╭─ INFORMATION SUPPLIED

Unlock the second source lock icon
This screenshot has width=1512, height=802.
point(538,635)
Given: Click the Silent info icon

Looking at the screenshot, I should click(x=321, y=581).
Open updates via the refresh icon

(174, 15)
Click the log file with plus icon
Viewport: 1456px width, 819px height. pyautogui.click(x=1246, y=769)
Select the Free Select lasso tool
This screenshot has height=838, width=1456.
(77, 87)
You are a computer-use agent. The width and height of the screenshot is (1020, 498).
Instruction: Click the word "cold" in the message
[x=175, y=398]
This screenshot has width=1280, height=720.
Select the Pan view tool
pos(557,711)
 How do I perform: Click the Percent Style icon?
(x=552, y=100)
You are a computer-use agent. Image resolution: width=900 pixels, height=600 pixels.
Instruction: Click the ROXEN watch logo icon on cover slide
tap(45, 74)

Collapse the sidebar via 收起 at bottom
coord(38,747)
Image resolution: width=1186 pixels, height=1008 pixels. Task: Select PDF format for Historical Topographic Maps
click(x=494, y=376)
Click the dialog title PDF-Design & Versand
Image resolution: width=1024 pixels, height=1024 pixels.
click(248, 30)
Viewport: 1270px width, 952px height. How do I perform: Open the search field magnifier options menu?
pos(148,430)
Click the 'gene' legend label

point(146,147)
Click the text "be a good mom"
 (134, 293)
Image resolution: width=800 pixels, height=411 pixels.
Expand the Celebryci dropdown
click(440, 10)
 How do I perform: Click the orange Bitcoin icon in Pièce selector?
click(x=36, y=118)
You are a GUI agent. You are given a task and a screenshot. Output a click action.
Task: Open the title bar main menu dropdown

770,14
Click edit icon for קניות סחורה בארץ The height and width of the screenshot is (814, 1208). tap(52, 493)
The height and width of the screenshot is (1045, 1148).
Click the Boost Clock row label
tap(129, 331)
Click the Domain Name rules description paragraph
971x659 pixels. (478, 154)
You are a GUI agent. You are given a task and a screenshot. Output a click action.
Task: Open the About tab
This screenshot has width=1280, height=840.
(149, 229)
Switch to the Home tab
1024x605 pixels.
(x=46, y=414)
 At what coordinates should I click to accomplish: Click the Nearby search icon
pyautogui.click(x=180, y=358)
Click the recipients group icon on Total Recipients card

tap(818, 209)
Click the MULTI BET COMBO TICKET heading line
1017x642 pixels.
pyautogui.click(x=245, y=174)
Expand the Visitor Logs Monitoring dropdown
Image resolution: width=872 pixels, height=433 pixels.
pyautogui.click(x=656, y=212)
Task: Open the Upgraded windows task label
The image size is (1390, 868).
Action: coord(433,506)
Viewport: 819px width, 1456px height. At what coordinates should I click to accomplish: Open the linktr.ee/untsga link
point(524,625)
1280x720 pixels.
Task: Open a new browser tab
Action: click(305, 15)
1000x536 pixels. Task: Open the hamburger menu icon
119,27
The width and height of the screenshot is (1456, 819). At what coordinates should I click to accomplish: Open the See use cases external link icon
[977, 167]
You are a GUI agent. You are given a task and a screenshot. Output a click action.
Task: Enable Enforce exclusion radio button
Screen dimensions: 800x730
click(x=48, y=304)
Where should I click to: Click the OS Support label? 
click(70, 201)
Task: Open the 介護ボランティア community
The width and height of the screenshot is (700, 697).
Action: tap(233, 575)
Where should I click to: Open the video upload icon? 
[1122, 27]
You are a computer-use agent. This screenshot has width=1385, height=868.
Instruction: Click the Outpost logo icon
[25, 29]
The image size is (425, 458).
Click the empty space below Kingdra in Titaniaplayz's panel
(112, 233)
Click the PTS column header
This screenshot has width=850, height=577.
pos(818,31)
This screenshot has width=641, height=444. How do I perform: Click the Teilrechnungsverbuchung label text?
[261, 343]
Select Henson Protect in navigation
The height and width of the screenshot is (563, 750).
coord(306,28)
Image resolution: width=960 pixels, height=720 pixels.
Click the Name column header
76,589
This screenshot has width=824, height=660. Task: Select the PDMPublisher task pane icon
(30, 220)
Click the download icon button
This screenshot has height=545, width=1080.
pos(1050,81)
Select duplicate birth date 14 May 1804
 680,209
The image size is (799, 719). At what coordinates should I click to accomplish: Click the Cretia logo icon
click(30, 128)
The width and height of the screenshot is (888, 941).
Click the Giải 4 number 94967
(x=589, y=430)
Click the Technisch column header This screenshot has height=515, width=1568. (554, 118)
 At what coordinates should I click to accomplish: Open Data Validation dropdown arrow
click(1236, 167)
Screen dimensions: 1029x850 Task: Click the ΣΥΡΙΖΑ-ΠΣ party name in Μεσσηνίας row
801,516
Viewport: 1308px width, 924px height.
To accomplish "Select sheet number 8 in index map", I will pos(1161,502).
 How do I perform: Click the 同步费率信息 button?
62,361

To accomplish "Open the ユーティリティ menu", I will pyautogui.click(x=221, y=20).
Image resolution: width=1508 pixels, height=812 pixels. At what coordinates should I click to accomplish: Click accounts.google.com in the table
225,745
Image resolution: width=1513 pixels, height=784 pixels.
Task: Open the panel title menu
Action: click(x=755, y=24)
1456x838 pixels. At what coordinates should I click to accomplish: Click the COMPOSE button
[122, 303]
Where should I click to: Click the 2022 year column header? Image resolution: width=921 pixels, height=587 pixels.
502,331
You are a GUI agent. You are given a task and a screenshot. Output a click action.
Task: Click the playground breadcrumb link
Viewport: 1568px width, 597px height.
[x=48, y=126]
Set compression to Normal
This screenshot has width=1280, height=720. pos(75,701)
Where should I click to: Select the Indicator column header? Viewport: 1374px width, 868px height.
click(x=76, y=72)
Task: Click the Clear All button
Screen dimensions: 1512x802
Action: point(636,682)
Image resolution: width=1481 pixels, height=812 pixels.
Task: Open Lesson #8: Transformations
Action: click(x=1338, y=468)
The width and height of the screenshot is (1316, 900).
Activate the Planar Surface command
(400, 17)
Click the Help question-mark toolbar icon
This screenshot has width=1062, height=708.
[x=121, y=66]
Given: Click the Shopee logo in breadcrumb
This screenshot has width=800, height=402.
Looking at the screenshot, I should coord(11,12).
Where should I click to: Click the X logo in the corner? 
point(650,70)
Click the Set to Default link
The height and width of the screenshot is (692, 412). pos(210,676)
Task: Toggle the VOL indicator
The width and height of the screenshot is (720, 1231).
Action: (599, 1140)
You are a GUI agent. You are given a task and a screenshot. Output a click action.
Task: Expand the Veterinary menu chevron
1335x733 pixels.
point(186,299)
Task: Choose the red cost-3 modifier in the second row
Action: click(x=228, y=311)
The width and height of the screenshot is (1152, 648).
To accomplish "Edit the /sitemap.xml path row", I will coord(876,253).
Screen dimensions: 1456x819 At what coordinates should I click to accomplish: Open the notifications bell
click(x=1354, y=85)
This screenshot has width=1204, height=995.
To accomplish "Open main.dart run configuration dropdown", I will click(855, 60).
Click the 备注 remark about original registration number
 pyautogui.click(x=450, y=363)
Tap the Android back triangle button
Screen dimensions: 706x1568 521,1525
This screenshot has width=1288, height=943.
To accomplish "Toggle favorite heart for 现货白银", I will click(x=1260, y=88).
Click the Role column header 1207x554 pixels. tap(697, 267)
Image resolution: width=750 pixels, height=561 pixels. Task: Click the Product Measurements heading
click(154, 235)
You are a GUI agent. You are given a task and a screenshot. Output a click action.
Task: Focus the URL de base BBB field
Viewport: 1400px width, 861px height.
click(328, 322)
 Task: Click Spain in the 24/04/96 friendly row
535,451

╰─

## EXERCISE TASK:
Identify each line in the listing above that contains the string "Expand" and copy those lines in full.

## PROBLEM SOLUTION:
Expand the Celebryci dropdown
Expand the Visitor Logs Monitoring dropdown
Task: Expand the Veterinary menu chevron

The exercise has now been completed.